▶ What you will do
Look below for the line holding "This screenshot has width=1410, height=793." and the line holding "Select KnightDark in". Repeat those two and everything between, exactly.

▶ Listed entries
# # # #

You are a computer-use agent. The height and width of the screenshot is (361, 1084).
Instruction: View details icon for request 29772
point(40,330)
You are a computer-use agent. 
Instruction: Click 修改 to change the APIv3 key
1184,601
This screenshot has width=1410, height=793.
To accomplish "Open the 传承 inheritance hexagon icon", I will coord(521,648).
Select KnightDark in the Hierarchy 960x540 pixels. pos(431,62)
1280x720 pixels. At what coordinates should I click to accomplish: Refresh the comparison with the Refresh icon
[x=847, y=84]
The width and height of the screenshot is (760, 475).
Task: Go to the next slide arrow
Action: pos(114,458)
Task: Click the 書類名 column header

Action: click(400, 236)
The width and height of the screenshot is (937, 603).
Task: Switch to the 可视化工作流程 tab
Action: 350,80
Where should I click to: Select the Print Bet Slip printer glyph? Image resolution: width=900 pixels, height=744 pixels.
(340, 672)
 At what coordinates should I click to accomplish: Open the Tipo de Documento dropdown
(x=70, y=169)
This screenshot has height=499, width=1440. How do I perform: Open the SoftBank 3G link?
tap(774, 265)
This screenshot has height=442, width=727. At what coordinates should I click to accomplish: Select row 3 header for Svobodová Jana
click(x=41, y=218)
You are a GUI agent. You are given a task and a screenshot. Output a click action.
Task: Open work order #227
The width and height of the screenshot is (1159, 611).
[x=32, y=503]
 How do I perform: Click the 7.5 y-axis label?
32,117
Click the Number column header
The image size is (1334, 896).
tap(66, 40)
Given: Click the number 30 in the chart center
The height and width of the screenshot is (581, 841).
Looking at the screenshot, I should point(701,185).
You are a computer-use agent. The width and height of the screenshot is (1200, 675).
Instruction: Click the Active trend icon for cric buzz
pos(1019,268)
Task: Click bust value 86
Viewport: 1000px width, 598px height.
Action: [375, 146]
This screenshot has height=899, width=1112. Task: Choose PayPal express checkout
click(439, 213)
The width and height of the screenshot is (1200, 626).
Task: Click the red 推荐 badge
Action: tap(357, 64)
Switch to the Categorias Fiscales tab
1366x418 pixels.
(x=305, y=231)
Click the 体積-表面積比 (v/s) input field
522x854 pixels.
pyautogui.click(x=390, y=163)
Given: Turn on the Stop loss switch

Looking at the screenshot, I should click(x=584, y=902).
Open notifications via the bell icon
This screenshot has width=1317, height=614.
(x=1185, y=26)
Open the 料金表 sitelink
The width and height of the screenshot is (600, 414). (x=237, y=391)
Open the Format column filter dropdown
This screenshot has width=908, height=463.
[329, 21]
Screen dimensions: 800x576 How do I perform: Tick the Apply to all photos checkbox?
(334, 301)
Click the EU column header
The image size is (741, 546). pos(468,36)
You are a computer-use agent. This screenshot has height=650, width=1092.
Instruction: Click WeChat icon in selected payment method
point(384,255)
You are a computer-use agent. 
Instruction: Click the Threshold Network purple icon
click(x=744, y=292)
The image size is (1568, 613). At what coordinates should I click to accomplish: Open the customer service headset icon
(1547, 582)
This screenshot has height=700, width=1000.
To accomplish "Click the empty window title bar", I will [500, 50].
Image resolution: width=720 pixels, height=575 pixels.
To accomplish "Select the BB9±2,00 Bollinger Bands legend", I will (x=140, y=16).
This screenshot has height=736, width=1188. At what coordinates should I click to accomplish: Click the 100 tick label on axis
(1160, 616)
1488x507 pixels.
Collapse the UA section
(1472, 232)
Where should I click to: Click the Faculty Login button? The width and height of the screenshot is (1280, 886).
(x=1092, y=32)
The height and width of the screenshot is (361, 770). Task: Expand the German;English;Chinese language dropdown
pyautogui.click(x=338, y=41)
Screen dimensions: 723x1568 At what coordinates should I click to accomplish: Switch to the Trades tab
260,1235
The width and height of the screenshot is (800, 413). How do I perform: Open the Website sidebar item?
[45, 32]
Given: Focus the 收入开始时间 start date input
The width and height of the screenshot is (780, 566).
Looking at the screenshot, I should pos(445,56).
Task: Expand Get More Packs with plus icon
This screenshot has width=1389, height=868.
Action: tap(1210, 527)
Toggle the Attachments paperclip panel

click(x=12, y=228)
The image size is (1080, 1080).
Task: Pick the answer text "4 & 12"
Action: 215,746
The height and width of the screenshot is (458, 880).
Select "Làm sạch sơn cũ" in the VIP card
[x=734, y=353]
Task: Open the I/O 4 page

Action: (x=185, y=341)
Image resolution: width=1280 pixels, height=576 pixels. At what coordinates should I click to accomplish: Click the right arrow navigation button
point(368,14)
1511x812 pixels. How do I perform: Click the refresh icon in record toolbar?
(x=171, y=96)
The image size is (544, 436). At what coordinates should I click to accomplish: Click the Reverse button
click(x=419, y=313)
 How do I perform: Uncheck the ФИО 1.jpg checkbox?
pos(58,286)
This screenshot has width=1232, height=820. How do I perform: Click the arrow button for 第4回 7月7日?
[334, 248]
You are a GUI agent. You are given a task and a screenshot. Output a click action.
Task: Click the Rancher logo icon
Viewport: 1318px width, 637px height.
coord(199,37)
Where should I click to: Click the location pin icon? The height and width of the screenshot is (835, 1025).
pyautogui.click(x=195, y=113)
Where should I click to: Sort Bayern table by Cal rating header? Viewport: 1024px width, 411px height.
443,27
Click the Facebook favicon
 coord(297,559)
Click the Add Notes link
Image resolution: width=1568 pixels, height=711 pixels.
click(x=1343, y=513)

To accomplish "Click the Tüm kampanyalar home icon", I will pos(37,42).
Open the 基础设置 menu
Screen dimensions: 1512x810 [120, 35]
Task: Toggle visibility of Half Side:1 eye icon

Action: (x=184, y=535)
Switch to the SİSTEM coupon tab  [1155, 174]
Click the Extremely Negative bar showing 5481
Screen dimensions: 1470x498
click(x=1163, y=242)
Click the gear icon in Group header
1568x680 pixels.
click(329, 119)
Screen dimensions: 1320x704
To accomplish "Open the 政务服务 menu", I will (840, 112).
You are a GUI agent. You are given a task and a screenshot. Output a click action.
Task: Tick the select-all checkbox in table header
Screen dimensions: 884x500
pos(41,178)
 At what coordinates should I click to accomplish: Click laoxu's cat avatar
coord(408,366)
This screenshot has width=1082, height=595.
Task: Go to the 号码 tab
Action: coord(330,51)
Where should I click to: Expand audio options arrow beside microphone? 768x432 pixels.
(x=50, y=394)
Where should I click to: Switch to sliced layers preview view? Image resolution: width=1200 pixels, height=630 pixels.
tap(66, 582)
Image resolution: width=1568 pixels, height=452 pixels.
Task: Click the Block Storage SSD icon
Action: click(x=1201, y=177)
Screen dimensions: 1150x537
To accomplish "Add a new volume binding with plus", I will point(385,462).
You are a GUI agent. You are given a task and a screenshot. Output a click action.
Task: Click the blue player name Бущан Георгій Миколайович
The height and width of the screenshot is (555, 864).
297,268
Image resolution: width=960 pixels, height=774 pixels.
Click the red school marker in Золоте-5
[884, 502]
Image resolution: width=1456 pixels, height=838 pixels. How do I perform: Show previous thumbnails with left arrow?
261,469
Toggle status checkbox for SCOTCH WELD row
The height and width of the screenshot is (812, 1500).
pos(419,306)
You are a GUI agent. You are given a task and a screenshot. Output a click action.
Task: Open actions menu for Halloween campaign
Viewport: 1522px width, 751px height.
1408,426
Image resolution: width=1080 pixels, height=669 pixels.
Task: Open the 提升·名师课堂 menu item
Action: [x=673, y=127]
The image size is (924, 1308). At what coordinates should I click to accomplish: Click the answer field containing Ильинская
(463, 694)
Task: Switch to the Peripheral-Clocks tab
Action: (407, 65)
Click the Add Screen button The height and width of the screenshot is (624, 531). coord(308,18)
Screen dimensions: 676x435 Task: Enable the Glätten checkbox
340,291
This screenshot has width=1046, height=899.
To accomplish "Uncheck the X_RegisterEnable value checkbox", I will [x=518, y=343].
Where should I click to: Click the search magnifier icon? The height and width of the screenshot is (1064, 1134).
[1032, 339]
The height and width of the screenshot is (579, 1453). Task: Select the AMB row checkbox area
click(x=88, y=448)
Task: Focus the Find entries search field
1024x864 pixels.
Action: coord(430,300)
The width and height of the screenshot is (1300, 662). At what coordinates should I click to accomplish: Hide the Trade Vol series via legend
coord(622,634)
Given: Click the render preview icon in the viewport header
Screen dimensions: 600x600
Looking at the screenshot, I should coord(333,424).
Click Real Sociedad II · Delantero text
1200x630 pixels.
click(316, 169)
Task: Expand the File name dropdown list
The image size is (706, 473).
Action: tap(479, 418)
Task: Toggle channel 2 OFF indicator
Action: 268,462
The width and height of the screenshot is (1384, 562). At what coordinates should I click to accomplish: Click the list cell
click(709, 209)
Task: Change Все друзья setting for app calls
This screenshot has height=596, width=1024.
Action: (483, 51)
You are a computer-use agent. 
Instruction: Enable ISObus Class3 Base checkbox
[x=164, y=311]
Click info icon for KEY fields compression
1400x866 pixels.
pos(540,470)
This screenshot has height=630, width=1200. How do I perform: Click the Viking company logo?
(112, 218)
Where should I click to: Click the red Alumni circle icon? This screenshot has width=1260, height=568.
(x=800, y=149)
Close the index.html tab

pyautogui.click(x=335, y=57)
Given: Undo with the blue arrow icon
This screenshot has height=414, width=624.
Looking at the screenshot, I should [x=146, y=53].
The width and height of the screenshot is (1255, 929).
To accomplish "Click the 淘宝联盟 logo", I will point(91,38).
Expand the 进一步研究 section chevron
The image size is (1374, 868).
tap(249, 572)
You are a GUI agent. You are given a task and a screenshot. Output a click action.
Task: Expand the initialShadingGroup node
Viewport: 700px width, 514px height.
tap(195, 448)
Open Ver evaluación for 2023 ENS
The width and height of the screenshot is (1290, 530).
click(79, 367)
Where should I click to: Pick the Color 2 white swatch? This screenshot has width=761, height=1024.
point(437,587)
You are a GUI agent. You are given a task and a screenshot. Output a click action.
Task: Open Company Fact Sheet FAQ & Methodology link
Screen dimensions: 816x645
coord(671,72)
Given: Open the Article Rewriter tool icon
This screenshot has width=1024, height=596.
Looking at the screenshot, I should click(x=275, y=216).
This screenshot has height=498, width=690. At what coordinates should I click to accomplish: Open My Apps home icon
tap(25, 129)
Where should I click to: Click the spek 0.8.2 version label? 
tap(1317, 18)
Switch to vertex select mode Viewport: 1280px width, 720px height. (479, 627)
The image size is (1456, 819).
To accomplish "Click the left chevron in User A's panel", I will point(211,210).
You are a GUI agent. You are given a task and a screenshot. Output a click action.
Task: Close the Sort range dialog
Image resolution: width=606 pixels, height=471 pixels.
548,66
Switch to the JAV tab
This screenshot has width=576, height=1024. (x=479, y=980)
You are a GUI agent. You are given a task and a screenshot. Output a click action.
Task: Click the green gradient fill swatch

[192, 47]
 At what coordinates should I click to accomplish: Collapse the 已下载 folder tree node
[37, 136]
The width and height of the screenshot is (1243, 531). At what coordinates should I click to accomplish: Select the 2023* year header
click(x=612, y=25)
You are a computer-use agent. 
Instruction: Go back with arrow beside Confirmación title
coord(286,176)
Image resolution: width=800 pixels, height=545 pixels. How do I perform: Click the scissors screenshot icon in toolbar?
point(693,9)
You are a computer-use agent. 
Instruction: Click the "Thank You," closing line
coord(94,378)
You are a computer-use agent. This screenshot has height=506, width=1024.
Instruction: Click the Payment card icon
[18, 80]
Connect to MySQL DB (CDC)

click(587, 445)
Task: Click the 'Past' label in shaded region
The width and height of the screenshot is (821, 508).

# # # #

▶ Exercise result
This screenshot has width=1410, height=793.
To accomplish "Open the 传承 inheritance hexagon icon", I will coord(521,648).
Select KnightDark in the Hierarchy 960x540 pixels. pos(431,62)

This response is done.